Introduction / History
The history of Gedeo people is related with the Oromo. Tradition holds that the Gedeo had as its father Darasa who was said be the brother of Guji Oromo. The Gedeo people, like other south Ethiopia peoples, were brought under Menelik II's control but in a peaceful manner. Later the people experienced the heavy burden of northern settlers in their land and were denied of all rights. The peak of reaction to northern domination came in 1960 when Gedeo peasants rebelled against the government, killing hundreds of settlers. The revolt however was suppressed by the heavy hand of the Haile Selassie government.
Where Are they Located?
Gedeo land exists in the Southern Nations, Nationalities, and People's Region (SNNPRG) in eastern escarpment of Rift Valley, east of Lake Abay. It is surrounded by Sidama in the north, Oromo in the east, south, and west.

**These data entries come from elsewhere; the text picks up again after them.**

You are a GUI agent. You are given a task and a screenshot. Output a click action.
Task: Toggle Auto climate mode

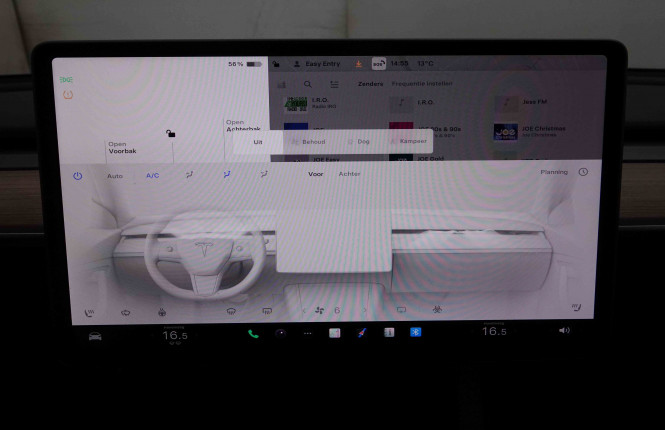point(115,175)
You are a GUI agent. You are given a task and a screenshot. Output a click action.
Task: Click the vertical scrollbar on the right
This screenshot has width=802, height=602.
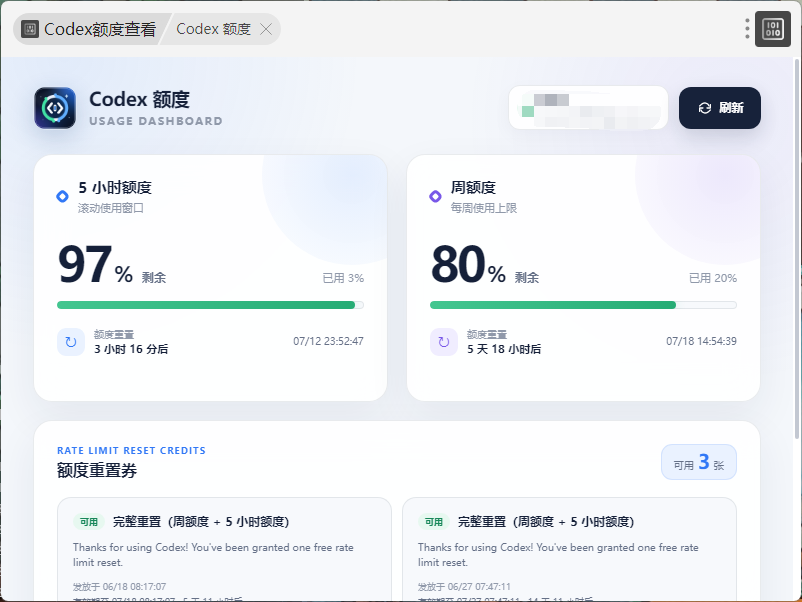pos(797,249)
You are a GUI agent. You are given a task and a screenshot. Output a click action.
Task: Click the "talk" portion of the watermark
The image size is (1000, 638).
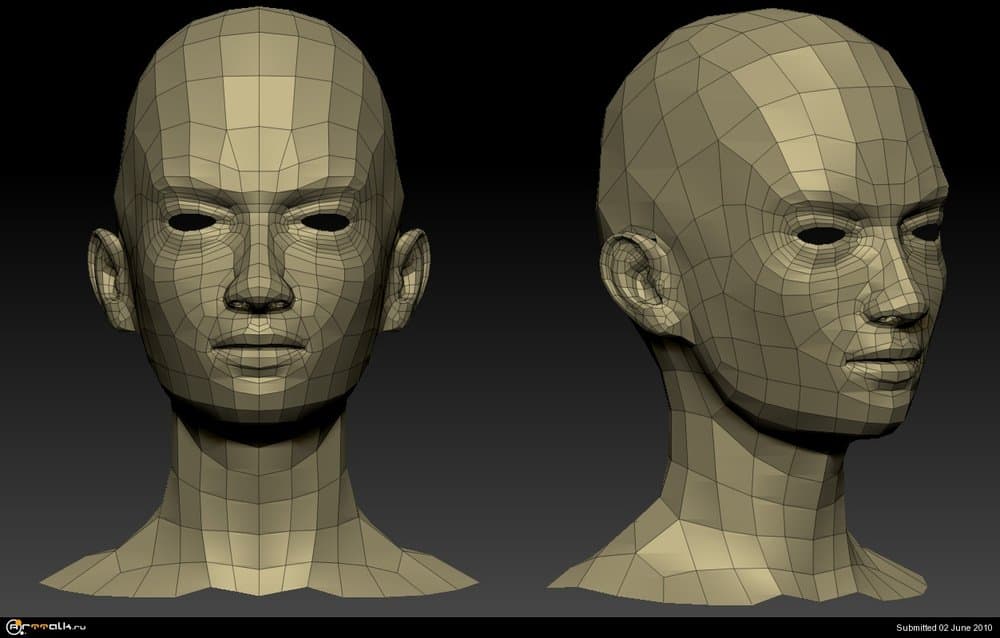click(x=55, y=627)
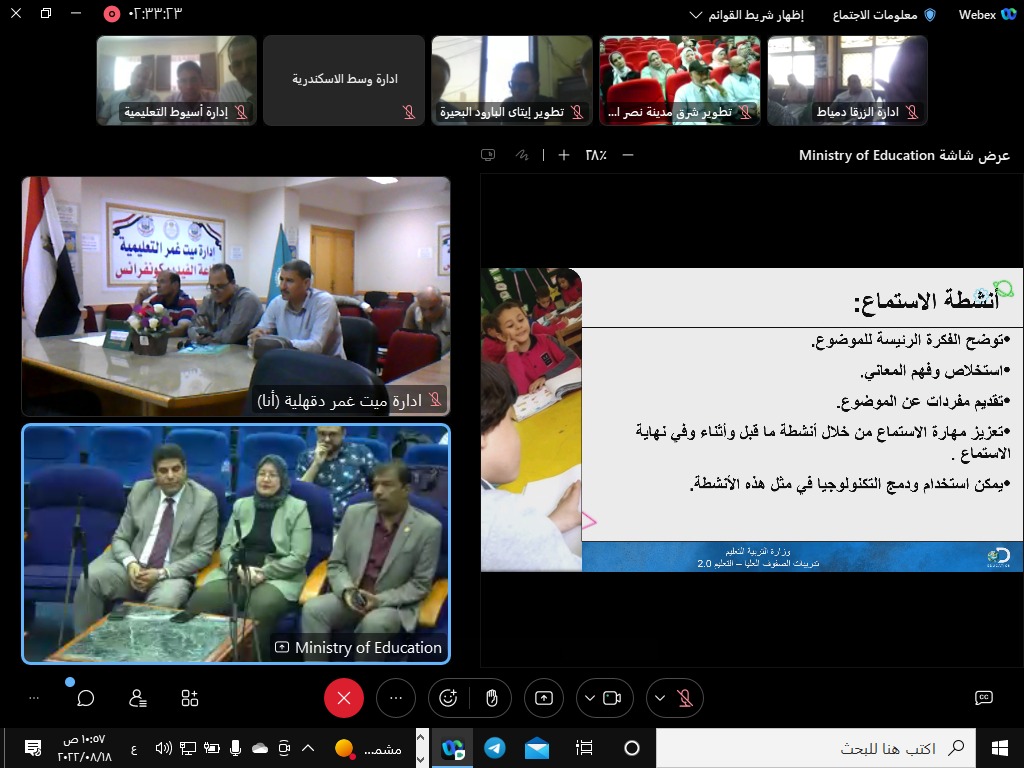This screenshot has width=1024, height=768.
Task: Zoom in on the shared screen
Action: tap(564, 155)
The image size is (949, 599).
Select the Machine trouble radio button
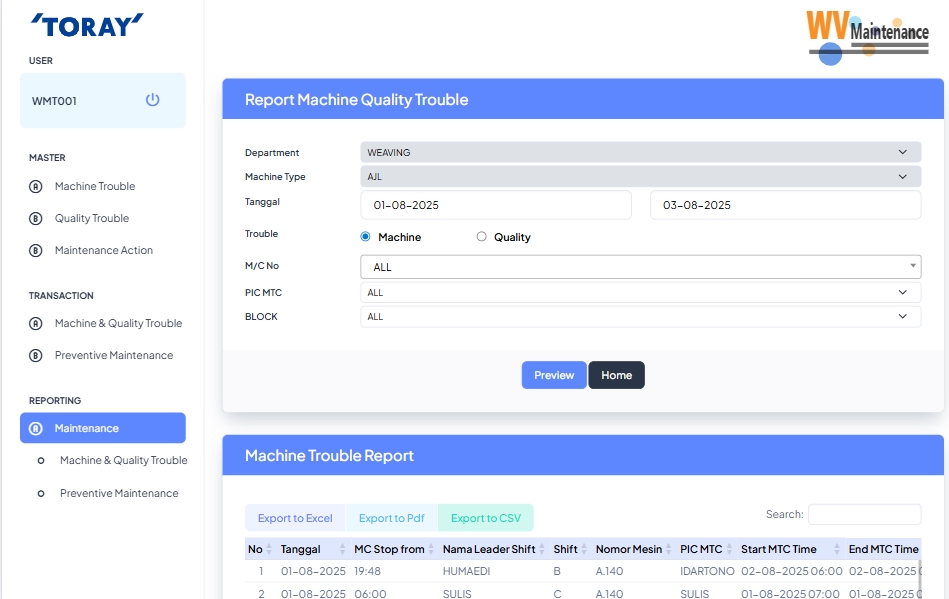[x=366, y=237]
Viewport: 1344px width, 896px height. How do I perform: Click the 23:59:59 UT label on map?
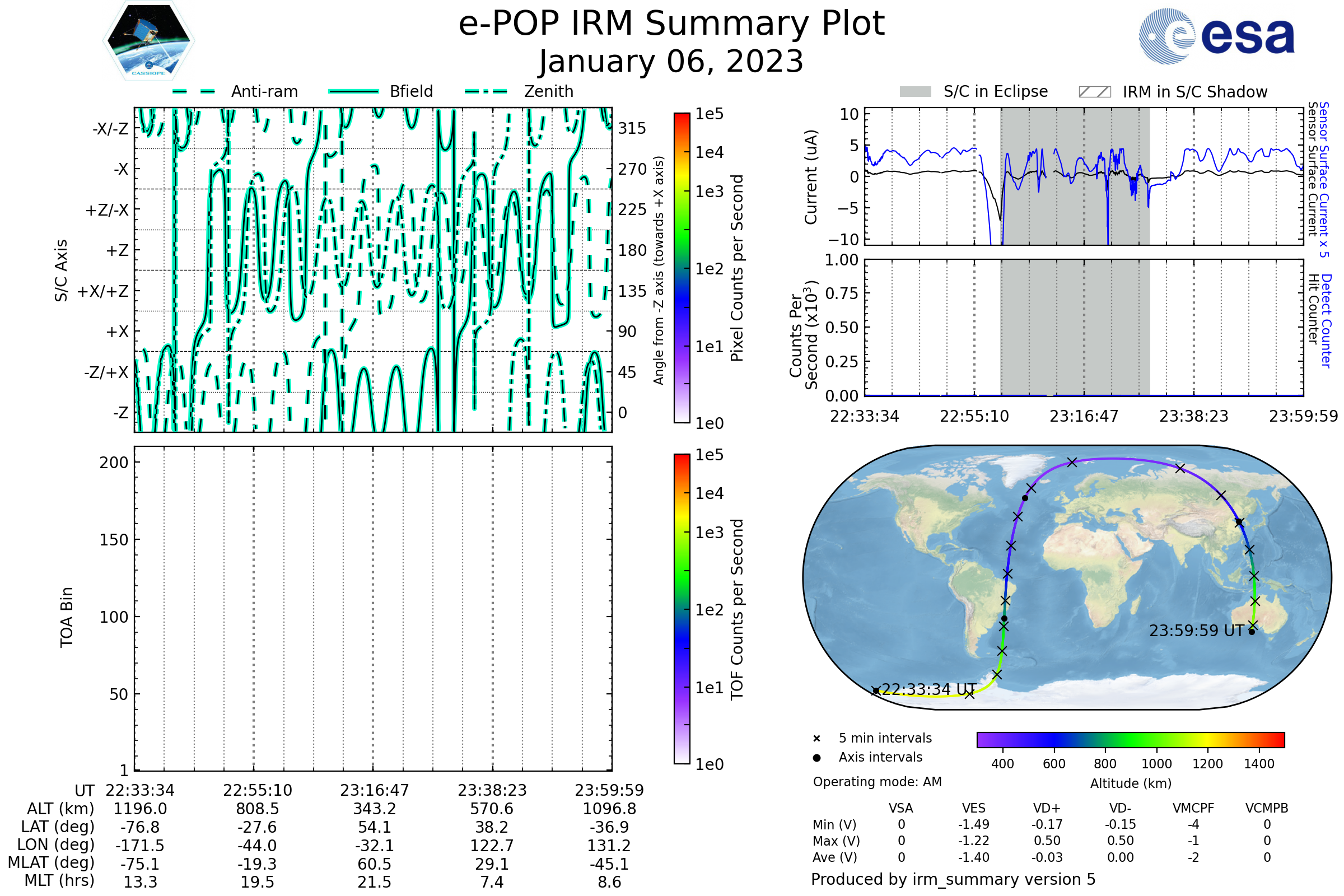[1197, 631]
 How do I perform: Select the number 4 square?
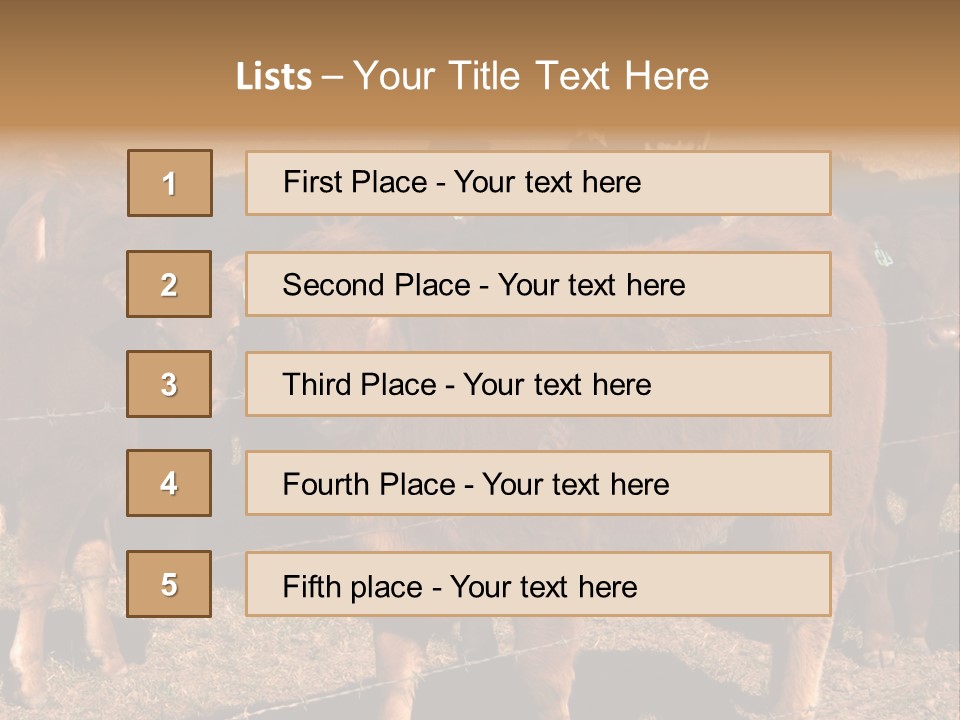tap(169, 483)
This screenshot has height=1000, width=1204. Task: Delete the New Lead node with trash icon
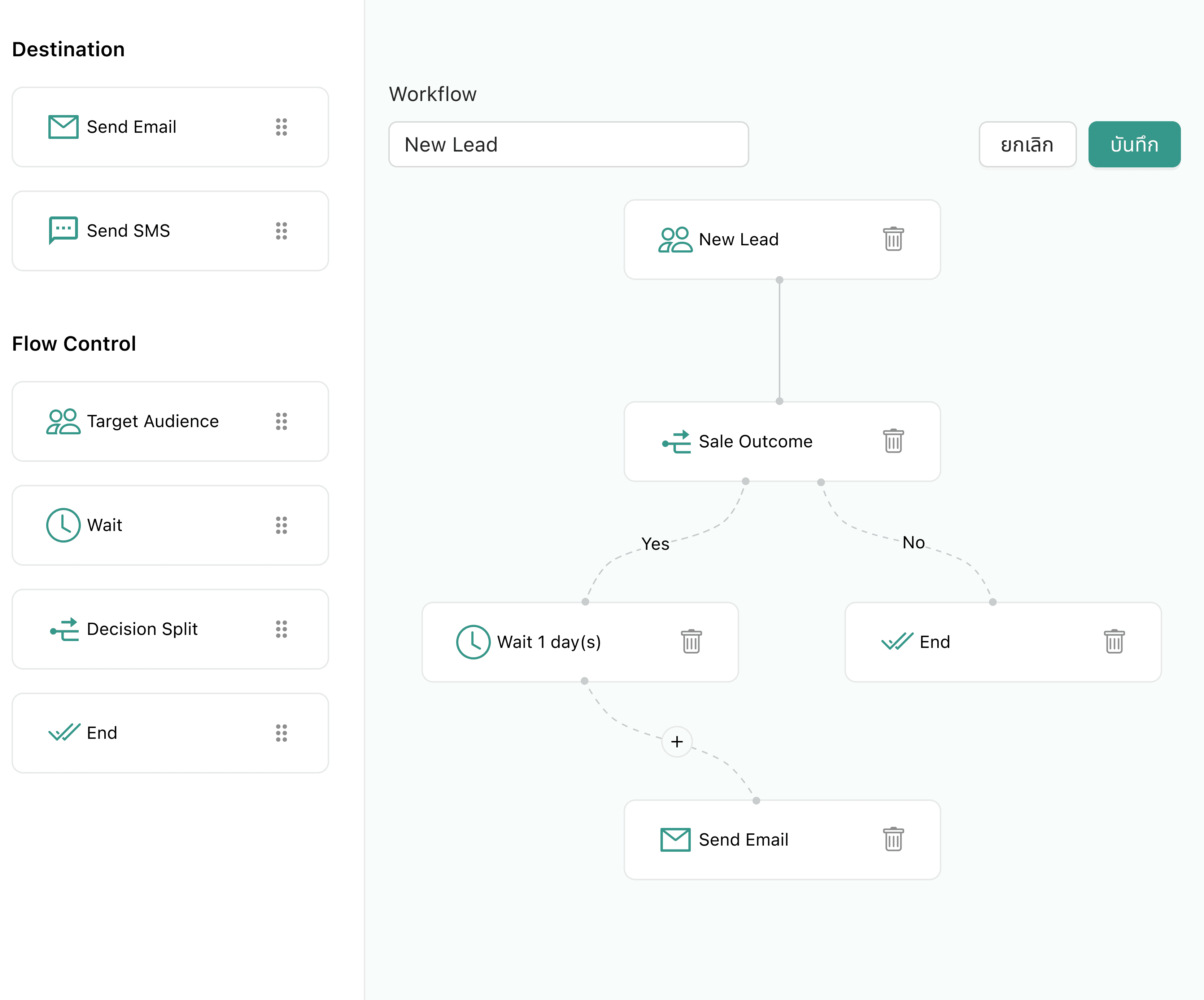pos(893,239)
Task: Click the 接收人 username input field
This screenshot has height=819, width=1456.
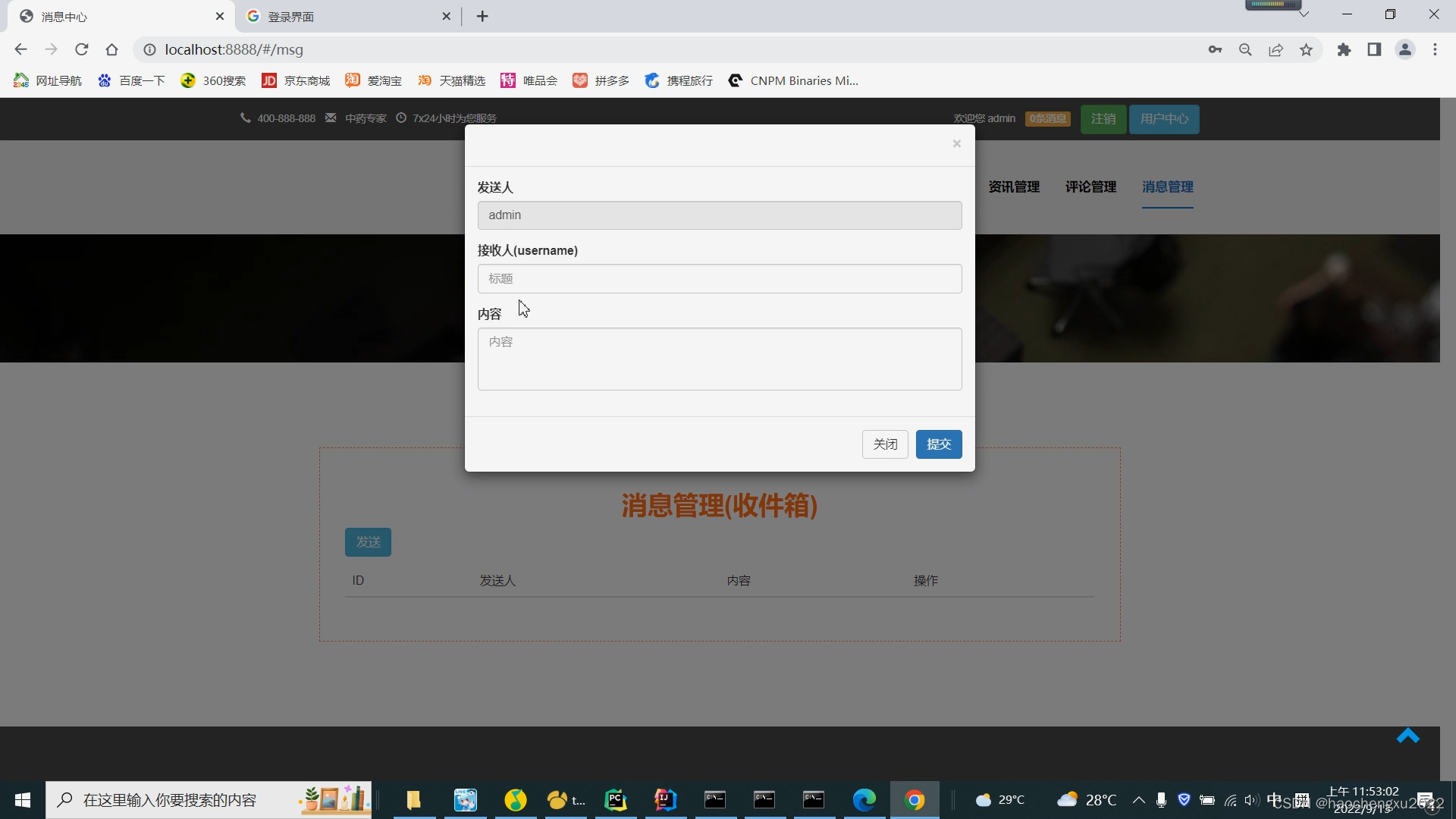Action: (719, 278)
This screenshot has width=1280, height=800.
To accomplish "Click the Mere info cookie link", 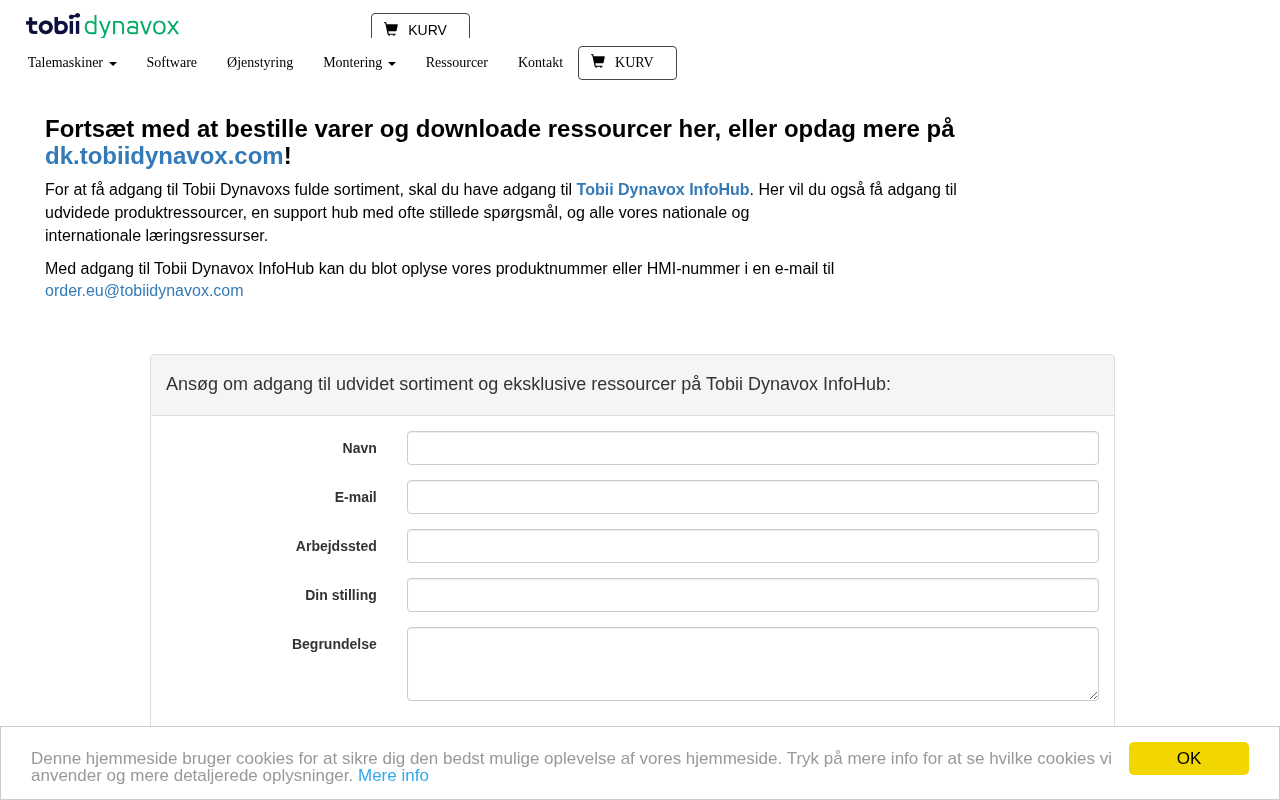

What Are Their Lives Like?
Gedeo are leading coffee producers, but the peasants of the areas benefit little; they use what they sell in a single day or weeks. There is high population pressure; they have been marginalized from self-governance because the people are not educated. For instance, there is Dilla University in Gedeo land but there have been no Gedeo instructors since the end of 2005.
What Are Their Beliefs?
The great majority of Gedeo are Protestants as in other parts of southern Ethiopia. There are also Orthodox Christians and Muslims and the followers of other religions.
What Are Their Needs?
Gedeo need equality with other people; they need modern education, self governance, health facilities.
The domination of northerners in their land has forced the non-natives to leave their cities and have destroyed the people's resources. Pray for the people of Gedeo that they can rise above their circumstances.